Hi....I am not sure where/how I should be posting this question. I have already posted my history twice; do I need to find that thread before I ask a question? Question is....this 10 mg dose for a month now has stopped my nightsweats. I plan on doing a 1 mg reduction next week, but hate to "Rock the boat". The nightsweats are annoying, but not as annoying as the continuous fatigue....pain is under control. Thank you!
LO Kathy. you are in the right place to post.I am finding the fatigue and foggy brain most annoying.i am going down from 15mg to now on 9mg to 8 mg very slowly I am pretty sure one of the more nkowable girls will be along wiith better info, on how to cope with reducing pred ect.take care Dave.
Hi Kathy - no, if you want ask a question then this was the right way to go about it! The history bit is to help those of us who reply to know a bit more about you. I've strted replying now so will have to manage without that knowledge - but heyho!

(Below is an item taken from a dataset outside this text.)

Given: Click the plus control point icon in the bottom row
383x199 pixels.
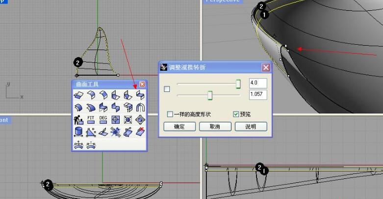Looking at the screenshot, I should [x=78, y=145].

It sounds as if you started on 10mg - did that control the other symptoms besides the nightsweats? One group starts their patients at 15mg for 6 weeks, 12.5mg for 6 weeks and then 10mg for a year! A reduction should really never be more than 10% of the current dose, some people don't manage even 1mg overnight and take a few weeks to get from every day old dose to every day new dose. The pred hasn't done anything with the underlying autoimmune disorder that leads to the symptoms - it is managing said symptoms and the reduction process is to find the lowest dose that controls them. Many doctors like to keep their patients at the starting dose until the inflammation is dealt with and all their symptoms are well improved and steady so I'd feel that maybe starting to reduce after only a month at 10mg is perhaps a bit hasty. On the other hand - you could try reducing 1mg every third or fourth day and see how you tolerate that. If you are too uncomfortable you can then stick at 10mg for a bit longer before trying again.
Elsewhere on this forum is my "dead slow and nearly stop" reduction plan which has worked very well for a lot of people. I'll repeat it again to save you looking:
A group of us worked out reduction schemes individually that have allowed us to reduce far further than ever before but they are all basically the same - and they were based on a scheme a Swedish gentleman worked out when he simply couldn't get below 3mg without pain. 1mg at that level is 33%, 1/2mg is 17% - way above the 10% that has been recommended for years. So he used a table to see the daily doses and took the new dose on one day, old dose for a few days and then proceeded by repeating that and then reducing the number of days of old dose - until he got to everyday new dose. It worked, he got off pred and has been off pred for at least 3 years (it could be longer). Something similar to mine is being tried by a consultant rheumatologist in the north of England and he too finds it works for every single patient he has given it to. As it did for several ladies beforehand.
My reductions are VERY slow. I use the following pattern to reduce each 1mg:
1 day new dose, 6 days old dose
1 day new dose, 5 days old dose
1 day new dose, 4 days old dose
1 day new dose, 3 days old dose
1 day new dose, 2 days old dose
1 day new dose, 1 day old dose
1 day old dose, 2 days new dose
1 day old dose, 3 days new dose
1 day old dose, 4 days new dose
1 day old dose, 5 days new dose
1 day old dose, 6 days new dose
By that stage if I feel OK I feel safe to go all new dose. I suppose you might be OK starting and stopping at "1 day new, 4 days old" but I was terribly sensitive to steroid withdrawal pain so I err on the safe side. Once you get to the "everyday new dose" - if you feel OK you can start on the next reduction, no real need to spend a month at the new dose.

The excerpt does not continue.